The show won an Emmy this year for art direction. Next month production begins on the reported $25 million Powerpuff movie, the first Cartoon Network theatrical feature, produced in collaboration with corporate kin Warner Bros. and slated to arrive in theaters sometime in 2002. They are a DC Comics comic book. They are a Little Golden Book, written and drawn by Craig McCracken himself, with his drawings painted in classic Little Golden Book style by Team Powerpuff member and old school chum Lou Romano. "Those were big influences on a lot of us," says McCracken. "When we were at CalArts, everybody discovered the great design from those books." In February a Powerpuff-sponsored car raced in the Daytona 500. There was a Powerpuff presence in the Ladies Lounge of this summer’s Vans Warped Tour, and at the Boarding for Breast Cancer snowboarding festival in Lake Tahoe.
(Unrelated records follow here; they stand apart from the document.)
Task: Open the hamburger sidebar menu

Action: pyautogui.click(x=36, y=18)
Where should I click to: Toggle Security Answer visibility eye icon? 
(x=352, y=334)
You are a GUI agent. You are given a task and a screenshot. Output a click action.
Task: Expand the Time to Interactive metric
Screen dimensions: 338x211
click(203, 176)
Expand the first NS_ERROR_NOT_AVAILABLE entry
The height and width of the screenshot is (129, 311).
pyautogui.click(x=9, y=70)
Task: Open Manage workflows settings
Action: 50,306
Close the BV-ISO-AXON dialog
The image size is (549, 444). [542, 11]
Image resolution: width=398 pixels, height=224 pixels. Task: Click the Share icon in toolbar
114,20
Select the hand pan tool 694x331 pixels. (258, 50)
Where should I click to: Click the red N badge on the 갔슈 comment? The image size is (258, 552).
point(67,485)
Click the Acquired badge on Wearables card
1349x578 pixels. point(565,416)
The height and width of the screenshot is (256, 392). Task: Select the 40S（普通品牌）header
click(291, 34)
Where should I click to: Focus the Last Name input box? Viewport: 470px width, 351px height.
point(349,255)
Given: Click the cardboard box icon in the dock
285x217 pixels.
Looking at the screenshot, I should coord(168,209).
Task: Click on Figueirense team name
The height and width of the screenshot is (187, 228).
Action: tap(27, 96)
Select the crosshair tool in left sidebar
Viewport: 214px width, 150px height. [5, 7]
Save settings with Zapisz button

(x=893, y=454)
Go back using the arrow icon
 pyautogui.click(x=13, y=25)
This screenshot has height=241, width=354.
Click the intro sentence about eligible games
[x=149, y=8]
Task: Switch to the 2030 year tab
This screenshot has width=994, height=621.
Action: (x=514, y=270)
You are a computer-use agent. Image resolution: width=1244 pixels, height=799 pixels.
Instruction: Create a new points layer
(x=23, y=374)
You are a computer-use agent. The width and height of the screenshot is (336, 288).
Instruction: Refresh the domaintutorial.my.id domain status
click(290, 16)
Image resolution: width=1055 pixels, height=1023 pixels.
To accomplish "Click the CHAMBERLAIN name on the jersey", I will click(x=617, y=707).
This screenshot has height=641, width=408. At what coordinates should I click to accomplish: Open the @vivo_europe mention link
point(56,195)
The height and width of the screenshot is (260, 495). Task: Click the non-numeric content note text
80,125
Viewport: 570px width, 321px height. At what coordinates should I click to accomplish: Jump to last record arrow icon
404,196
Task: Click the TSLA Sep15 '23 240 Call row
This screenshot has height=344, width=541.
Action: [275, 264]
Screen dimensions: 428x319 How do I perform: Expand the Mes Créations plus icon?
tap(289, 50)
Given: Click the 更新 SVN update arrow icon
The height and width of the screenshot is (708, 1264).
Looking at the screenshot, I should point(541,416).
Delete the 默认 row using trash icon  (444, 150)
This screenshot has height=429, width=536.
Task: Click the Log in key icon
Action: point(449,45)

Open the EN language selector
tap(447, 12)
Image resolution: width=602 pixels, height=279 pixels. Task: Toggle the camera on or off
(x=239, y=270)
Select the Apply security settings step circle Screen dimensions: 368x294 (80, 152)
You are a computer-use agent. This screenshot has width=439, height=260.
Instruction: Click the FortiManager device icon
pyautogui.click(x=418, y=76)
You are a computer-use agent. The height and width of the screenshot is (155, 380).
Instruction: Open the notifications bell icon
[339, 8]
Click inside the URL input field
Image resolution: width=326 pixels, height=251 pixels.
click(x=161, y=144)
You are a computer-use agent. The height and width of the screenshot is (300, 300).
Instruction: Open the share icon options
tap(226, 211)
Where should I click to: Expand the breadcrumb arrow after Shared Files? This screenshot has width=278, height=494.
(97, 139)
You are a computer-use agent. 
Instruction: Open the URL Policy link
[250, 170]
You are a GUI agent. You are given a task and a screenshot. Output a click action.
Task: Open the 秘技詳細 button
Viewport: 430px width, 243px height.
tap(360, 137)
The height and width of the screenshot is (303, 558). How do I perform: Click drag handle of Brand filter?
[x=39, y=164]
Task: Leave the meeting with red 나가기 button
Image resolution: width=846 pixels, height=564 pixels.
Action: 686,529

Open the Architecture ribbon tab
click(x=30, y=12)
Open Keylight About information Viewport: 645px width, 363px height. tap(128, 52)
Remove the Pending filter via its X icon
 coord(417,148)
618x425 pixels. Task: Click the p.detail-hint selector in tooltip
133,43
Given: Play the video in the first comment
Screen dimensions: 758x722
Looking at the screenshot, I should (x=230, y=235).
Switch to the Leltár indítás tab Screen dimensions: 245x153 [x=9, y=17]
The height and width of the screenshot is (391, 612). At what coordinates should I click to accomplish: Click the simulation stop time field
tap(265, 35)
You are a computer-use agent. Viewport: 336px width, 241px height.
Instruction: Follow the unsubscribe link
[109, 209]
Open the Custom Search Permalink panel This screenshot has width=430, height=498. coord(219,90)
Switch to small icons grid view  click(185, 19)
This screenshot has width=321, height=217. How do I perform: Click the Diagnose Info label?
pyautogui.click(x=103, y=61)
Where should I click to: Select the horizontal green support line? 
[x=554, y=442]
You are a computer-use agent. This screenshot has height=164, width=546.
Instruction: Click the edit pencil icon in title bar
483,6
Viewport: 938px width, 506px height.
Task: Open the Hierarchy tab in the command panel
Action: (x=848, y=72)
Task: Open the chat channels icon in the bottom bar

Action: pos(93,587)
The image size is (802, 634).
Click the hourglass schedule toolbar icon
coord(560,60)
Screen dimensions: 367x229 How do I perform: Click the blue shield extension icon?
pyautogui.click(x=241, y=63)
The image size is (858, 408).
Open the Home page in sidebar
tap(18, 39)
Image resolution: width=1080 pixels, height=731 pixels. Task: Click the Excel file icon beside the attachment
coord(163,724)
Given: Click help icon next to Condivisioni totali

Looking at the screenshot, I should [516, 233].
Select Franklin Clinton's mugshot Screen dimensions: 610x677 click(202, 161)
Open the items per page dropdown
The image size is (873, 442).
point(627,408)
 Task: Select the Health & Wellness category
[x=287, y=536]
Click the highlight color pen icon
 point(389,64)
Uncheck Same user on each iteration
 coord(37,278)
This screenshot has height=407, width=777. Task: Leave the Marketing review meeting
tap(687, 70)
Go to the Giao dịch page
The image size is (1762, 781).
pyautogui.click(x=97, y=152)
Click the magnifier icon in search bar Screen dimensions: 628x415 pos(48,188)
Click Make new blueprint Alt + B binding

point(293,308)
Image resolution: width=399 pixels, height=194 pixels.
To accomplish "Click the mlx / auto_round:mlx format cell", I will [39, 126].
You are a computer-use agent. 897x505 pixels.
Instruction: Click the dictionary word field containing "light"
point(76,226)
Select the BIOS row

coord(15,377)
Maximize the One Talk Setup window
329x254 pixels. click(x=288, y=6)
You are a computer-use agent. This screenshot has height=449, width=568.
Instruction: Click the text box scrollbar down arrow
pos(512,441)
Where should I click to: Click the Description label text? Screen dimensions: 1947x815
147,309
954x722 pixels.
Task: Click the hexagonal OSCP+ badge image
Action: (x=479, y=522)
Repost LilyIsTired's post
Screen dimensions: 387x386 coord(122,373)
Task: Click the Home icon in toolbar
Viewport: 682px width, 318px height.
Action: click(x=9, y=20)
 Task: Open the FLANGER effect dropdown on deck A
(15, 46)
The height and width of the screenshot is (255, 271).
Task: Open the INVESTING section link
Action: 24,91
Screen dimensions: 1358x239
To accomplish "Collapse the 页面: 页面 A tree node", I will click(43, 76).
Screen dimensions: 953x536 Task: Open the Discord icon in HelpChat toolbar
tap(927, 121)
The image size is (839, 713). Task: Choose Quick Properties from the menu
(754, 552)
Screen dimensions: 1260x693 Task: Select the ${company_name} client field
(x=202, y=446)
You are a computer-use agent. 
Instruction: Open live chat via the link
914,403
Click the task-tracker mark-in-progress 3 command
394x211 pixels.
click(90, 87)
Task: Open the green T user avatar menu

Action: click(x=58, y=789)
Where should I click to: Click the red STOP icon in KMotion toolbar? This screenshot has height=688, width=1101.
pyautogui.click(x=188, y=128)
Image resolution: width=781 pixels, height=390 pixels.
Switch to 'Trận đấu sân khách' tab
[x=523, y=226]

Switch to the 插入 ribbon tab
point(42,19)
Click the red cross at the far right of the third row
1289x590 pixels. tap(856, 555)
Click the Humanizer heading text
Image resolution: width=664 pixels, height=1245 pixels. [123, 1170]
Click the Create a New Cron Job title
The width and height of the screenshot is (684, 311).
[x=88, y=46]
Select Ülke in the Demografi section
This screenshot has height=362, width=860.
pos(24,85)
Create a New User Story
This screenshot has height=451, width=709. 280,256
Since July, Delta Airlines has been flying a Powerpuff 737, with the girls painted large upon its flanks and tail. That same month, Rhino Records (an "internal partner," in the corporate parlance) released The Powerpuff Girls: Heroes & Villains, a "sonic adventure" produced by Devo’s Mark Mothersbaugh and Bob Casale and featuring contributions from Devo, the Apples in Stereo, Frank Black, Cornelius, Komeda, Shonen Knife and (on a hidden track) the Dresden Room’s Marty and Elayne, who cover "Love Makes the World Go ’Round," which the girls themselves performed in "Mime for a Change" to bring color back to Townsville. And there is an extra-long version of the superpowerful Powerpuff theme, by Scotland’s Bis:
Blossom, commander and the leader Bubbles, she is the joy and the laughter Buttercup, yeah, she’s the toughest fighter Powerpuffs save the dayCraig McCracken knew it was a Powerpuff World the day he was driving along and saw Powerpuff piñatas for sale on the roadside. He pulled over, not to say "Cease" or "Desist" but to buy some. He was excited! It was a pop-cultural seal of approval. When he found a fan selling homemade Powerpuff Pez dispensers, he was excited again. Because it’s one thing to sign contracts with toy makers and clothing manufacturers to commercially exploit your images, but it’s a whole other thing, and in its way a cooler thing, to be ripped off, to have one’s copyright violated. Piracy is the sincerest form of flattery. It’s the free-market reflection of the voice of the people. "The weirder, more bootleg obscure stuff is always my favorite," says McCracken, who likes all the official, less weird stuff as well.